Scraping and migrating a website’s content to Statamic CMS

5 min readFeb 11, 2020

Moving content from a database to files

When redesigning a website or simply moving to a new CMS, migrating content is a core task. If you or your client authored hundreds or thousands of article over years, there is no way that you can migrate those by copy & pasting from one CMS to another.

No more database

If your old CMS had a database and your new CMS doesn’t, you need to figure out a way to migrate content from database tables to folders and files. In my case, I didn’t even have access to the database (neither did I want to mess with Drupal anyway).

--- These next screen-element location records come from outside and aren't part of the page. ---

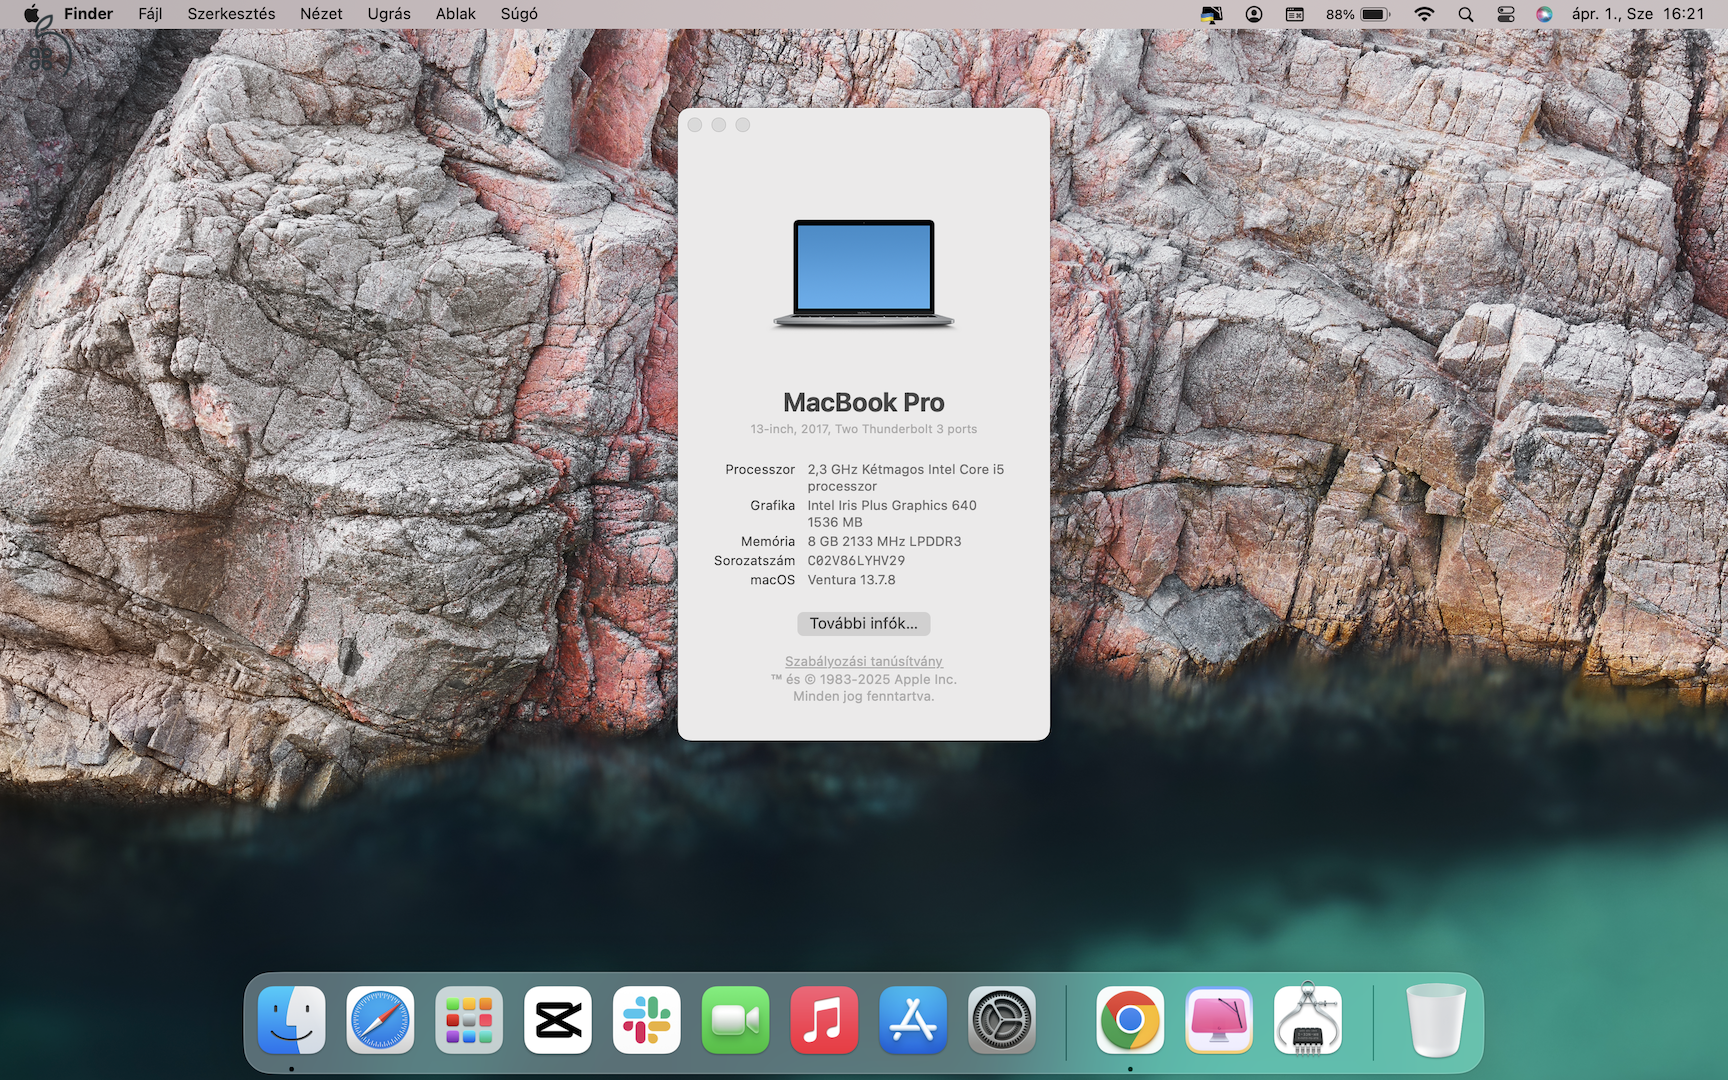Open CleanMyMac from the Dock
This screenshot has width=1728, height=1080.
(1218, 1020)
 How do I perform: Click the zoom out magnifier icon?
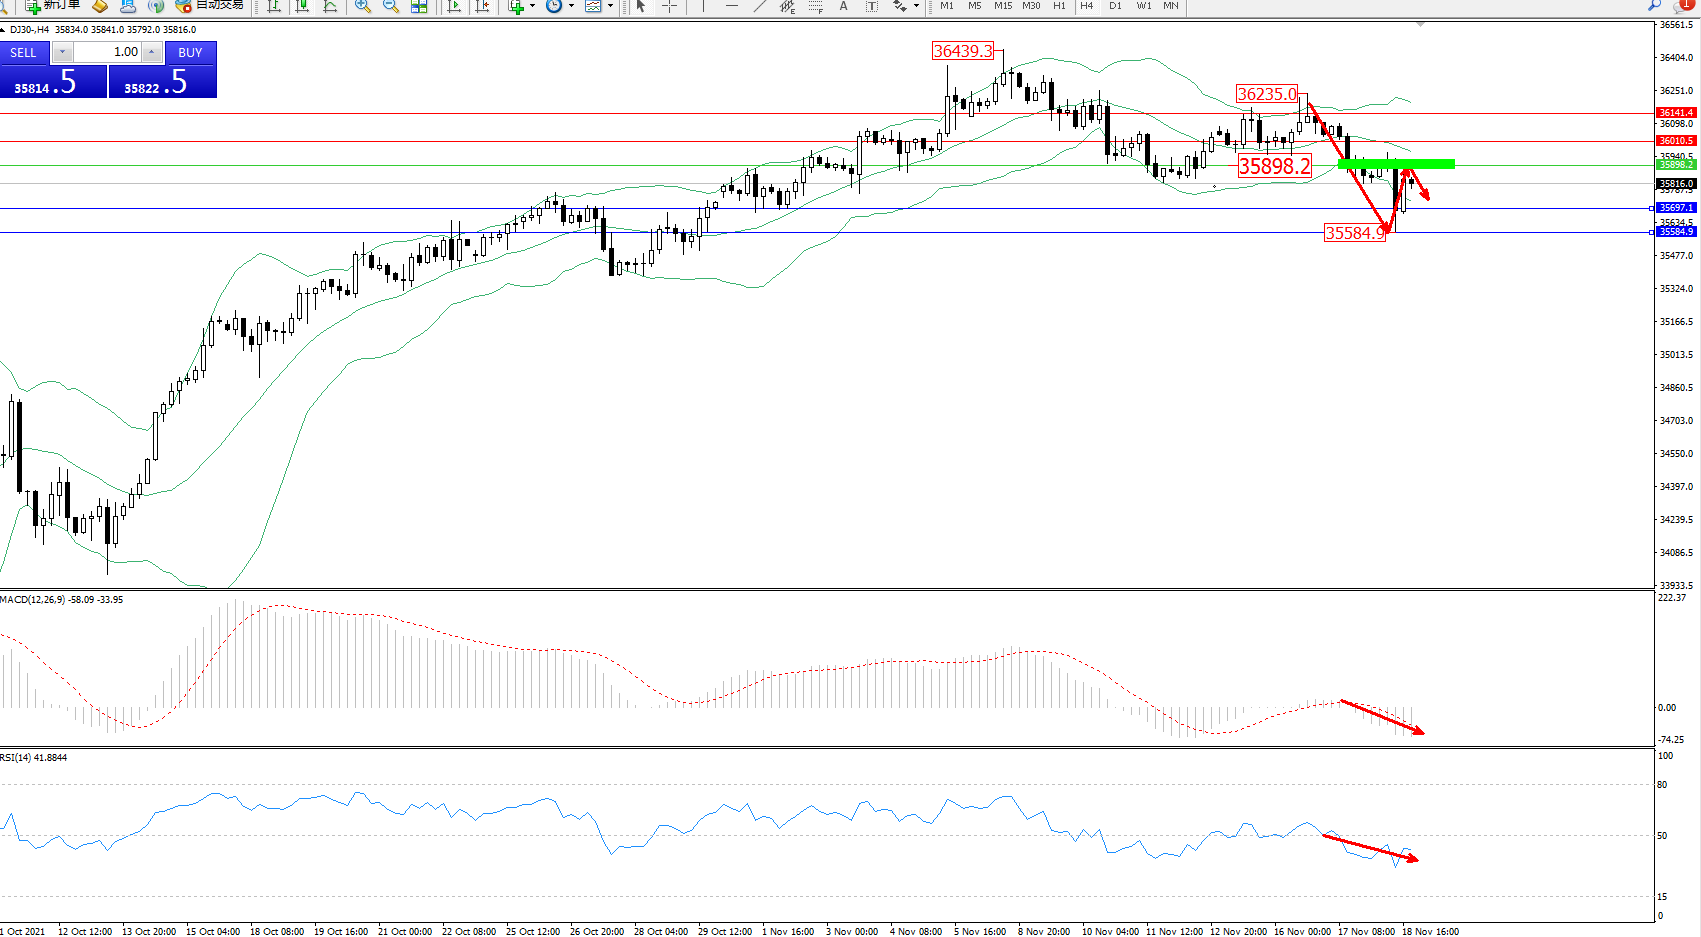click(390, 6)
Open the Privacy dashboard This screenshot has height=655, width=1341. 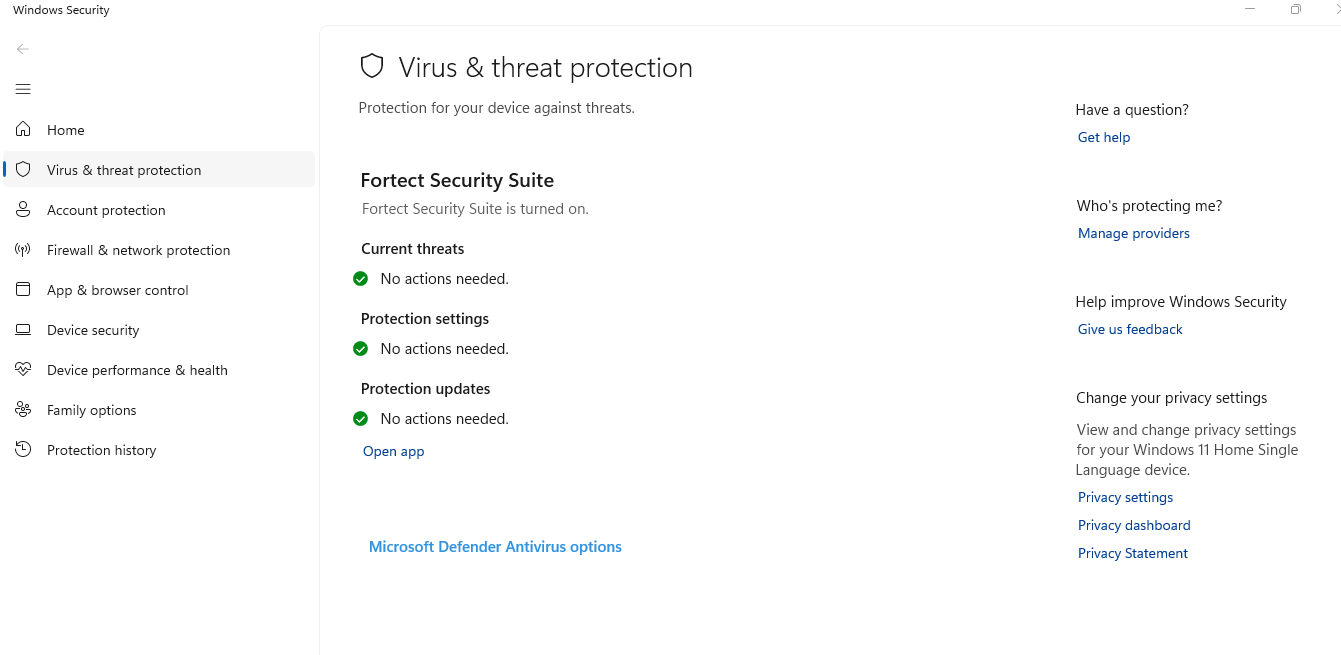click(1134, 524)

Migrating without database access? Scrape it!

The good news was that each page on the website output a lot of structure meta data and the content was formatted as simple paragraphs with nothing fancy in between.

Given the structure of the HTML, it seemed very reasonable to migrate content by first scraping it from the website.

Scrape the content from the website
Format the content and meta data to match the new content structure
Generate Markdown files

Why scraping?

Need to migrate a website to a flat file CMS, like Statamic or Kirby
No access to the original database of a website
No knowledge of the current CMS
No easy way to export from the current CMS
No way to import content into a flat file CMS other than creating files

Why not use the Statamic Importer?

While the importer can handle a collection of JSON content and generate entries from it, it has a drawback:

no support for multi-lingual content

In my case, it was necessary to import entries in German and French, thus I had two options:

use my poor PHP skills to hack around with the importer to support multiple languages
generate .md files and copy them to the content folder (one folder per language)

Scraping

Without this library for NodeJS, this project would have not been possible. The sitemap-generator is intended to generate a XML Sitemap for a website and does so fairly well! Simply pass it a base URL and start the generator.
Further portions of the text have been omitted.